▶ _Directions_:
(a) In the text on the Linux system call table, how many bytes long is each table entry?
(b) Please repeat part of the system call table text, starting with "As you see each" and going on through "in the kernel.".
(c) Carry on the text about the Linux system call table, picking up after its last sentence.
# Start of Text shown
2.2 Mapping the system
Ok...Now we now how those fucking system calls work. Lets have a look at the system call table:

/usr/src/linux/arch/i386/kernel/entry.S

Code [Expanded]:

        .data                                                                                                 
            ENTRY(sys_call_table)
                    .long sys_restart_syscall      /* 0 - old "setup()" system call, used for restarting */
                    .long sys_exit
                    .long sys_fork
                    .long sys_read
                    .long sys_write
                    .long sys_open          /* 5 */
                    .long sys_close
          ....


As you see each system call table entry is 4 bytes long and they're all symbold declared in the data segment. My question to you : "How does the kernel find the address of each symbol ?" Well thats quite simple : using System.map. Hm... Most of you might say: "What the heck is that ?" That file consists of a list of all symbols in the kernel binary and it is needed by the kernel since it the kernel doesnt know where to put every symbol definition. Thats why it uses that list to get the offset of that symbol in the kernel.
# End of Text shown
# Start of Dataset
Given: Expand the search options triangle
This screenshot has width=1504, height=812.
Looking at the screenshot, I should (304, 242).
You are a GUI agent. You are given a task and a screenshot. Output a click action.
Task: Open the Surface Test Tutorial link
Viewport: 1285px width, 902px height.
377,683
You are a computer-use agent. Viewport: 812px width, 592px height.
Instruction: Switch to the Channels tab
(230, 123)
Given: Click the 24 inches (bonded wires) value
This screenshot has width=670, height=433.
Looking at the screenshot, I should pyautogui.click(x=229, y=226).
# End of Dataset
# Start of Dataset
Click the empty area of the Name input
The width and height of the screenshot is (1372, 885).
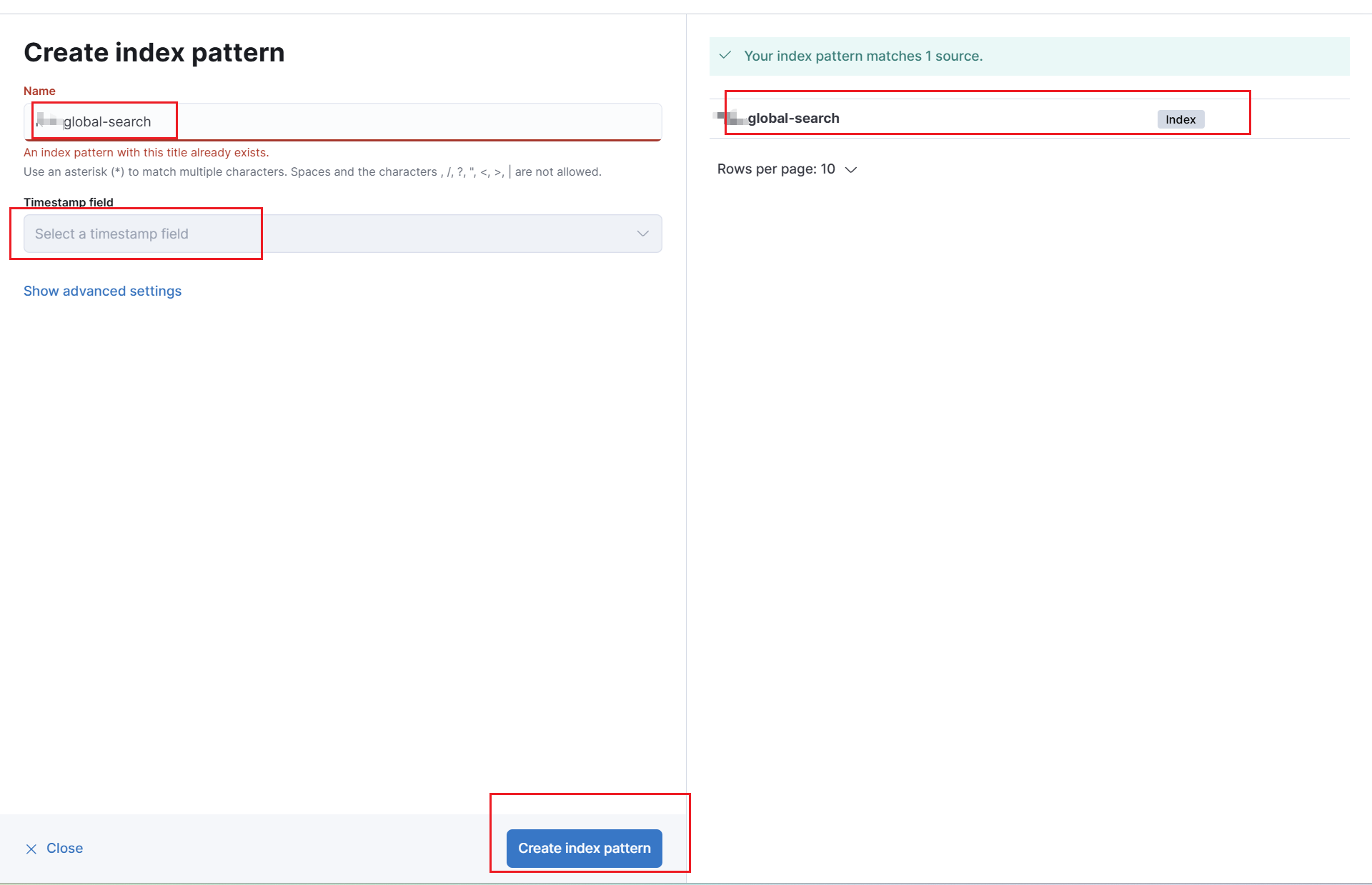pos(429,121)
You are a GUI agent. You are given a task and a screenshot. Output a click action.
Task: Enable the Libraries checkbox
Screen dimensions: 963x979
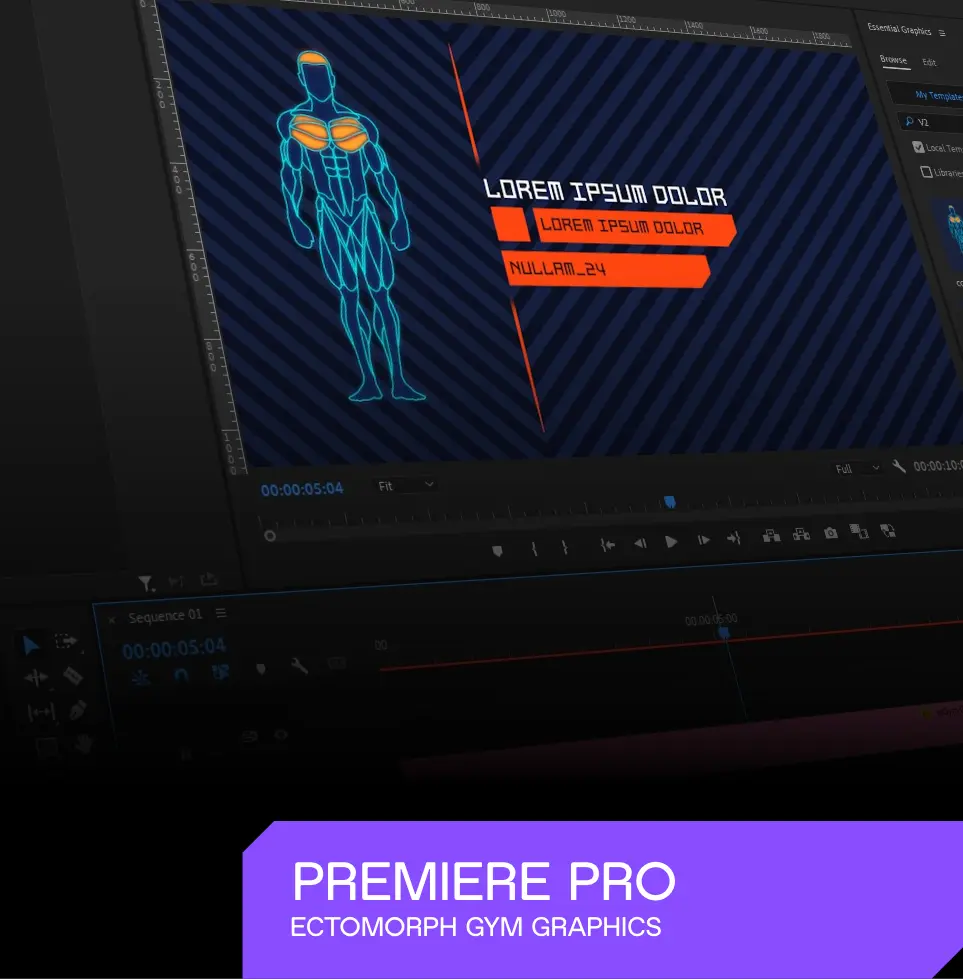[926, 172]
# End of Dataset
# Start of Dataset
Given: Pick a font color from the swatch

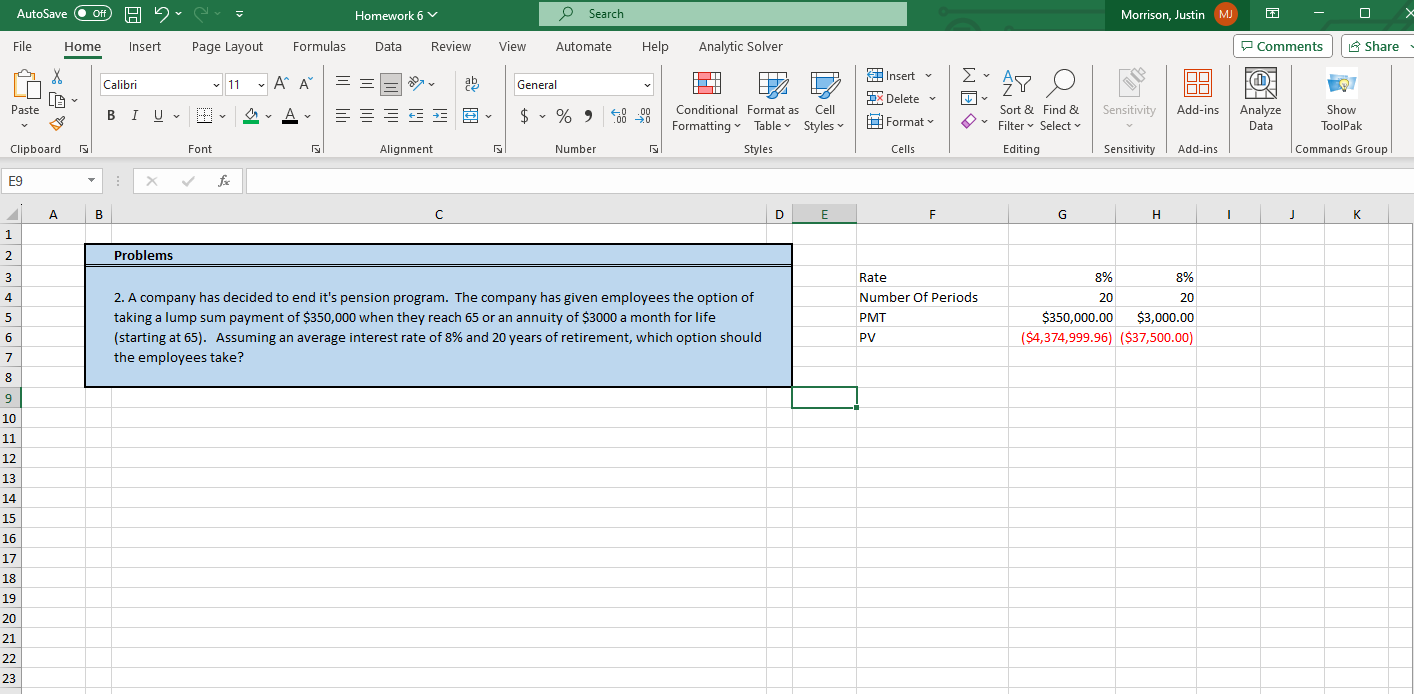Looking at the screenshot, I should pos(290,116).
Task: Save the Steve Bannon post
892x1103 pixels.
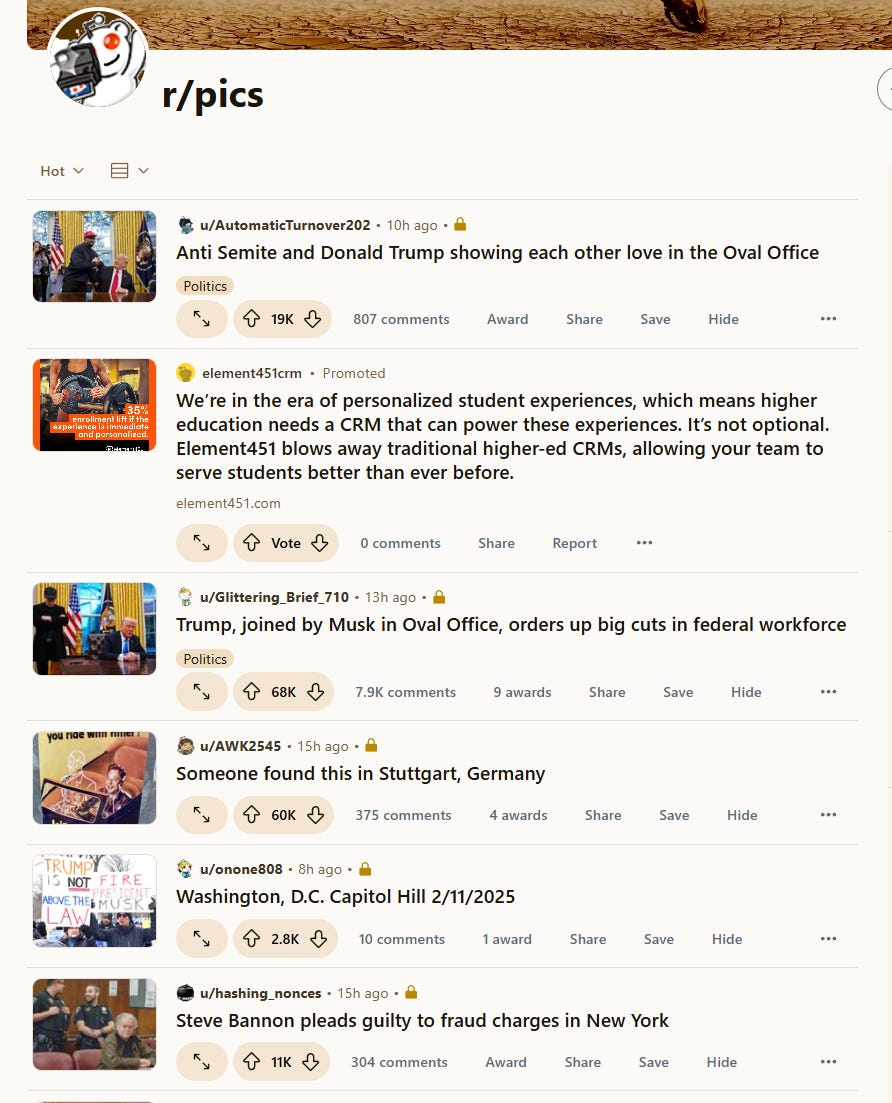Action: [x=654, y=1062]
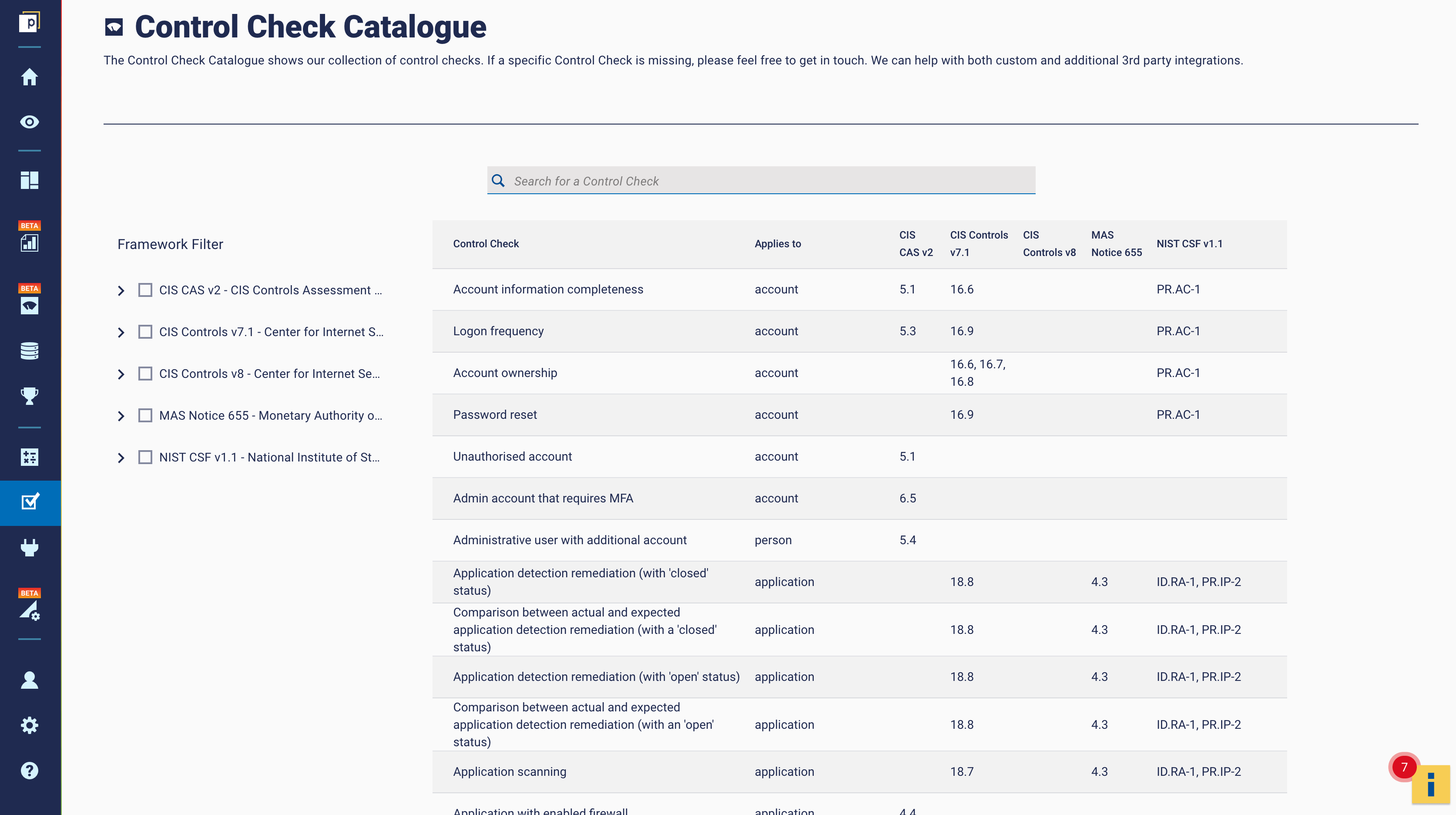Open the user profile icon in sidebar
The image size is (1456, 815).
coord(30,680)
# End of Dataset
▶ _Answers given_:
(a) Each entry is 4 bytes long.

(b)
As you see each system call table entry is 4 bytes long and they're all symbold declared in the data segment. My question to you : "How does the kernel find the address of each symbol ?" Well thats quite simple : using System.map. Hm... Most of you might say: "What the heck is that ?" That file consists of a list of all symbols in the kernel binary and it is needed by the kernel since it the kernel doesnt know where to put every symbol definition. Thats why it uses that list to get the offset of that symbol in the kernel.

(c)
For example we can find out at which offset the system call "sys_read()" is stored:

Code [Expanded]:

          cyneox@rrlf:~> grep -r "sys_read" /boot/System.map-2.6.11
            c0135680 T sys_readahead
            c014f6e0 T sys_read        <--- THERE !!! ;)
            c014fbe0 T sys_readv

Well let me tell you something : You can substitute these symbols/syscalls with your owns. This is quite usefull when you want to debug some syscalls etc but it might be also very dangerously. A person (like me ;) ) could change the system calls to do something different as expected ;)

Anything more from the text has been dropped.